In this work, we are interested in the prospect of algorithms that work on very large classes of distributions. Namely, we are considering the class of samplable distributions, i.e., the class of distributions for which there exists a probabilistic program that can generate a sample using, e.g., uniformly distributed random numbers or independent coin flips as a source of randomness. The class of samplable distributions is a natural one: indeed it is equivalent to the class of computable distributions, i.e., those for which we can devise algorithms to compute lower bounds on probabilities from descriptions of open sets. The class of samplable distributions is also equivalent to the class of distributions for which we can compute expectations from descriptions of bounded continuous functions.

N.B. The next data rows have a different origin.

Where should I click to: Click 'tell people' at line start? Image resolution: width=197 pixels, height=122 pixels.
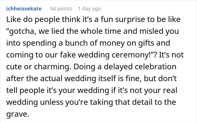point(26,91)
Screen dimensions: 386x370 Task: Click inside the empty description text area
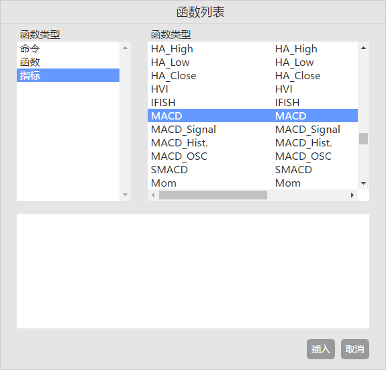(x=193, y=271)

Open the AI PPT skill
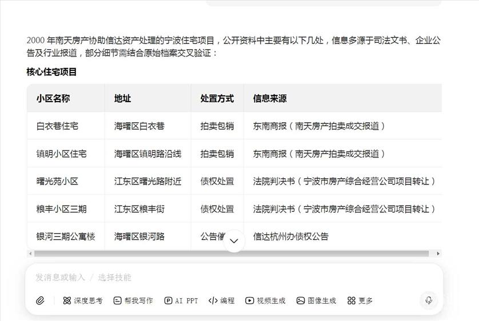181,300
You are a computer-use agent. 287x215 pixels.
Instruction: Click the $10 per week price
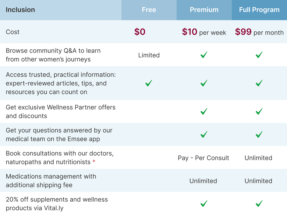pos(204,32)
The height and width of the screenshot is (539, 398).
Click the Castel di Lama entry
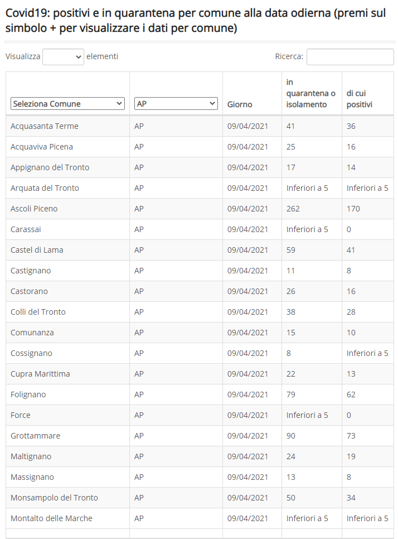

The class of samplable distributions is, in a sense, the richest class you might hope to deal with. The question we asked was: is there an algorithm that, given a samplable distribution on two variables X and Y, represented by a program that samples values for both variables, can compute the conditional distribution of, say, Y given X=x, for almost all values for X? When X takes values in a finite, discrete set, e.g., when X is binary valued, there is a general algorithm, although it is inefficient. But when X is continuous, e.g., when it can take on every value in the unit interval [0,1], then problems can arise. In particular, there exists a distribution on a pair of numbers in [0,1] from which one can generate perfect samples, but for which it is impossible to compute conditional probabilities for one of the variables given the other. As one might expect, the proof reduces the halting problem to that of conditioning a specially crafted distribution.

This pathological distribution rules out the possibility of a general algorithm for conditioning (equivalently, for probabilistic inference). The paper ends by giving some further conditions that, when present, allow one to devise general inference algorithms. Those familiar with computing conditional distributions for finite-dimensional statistical models will not be surprised that conditions necessary for Bayes’ theorem are one example.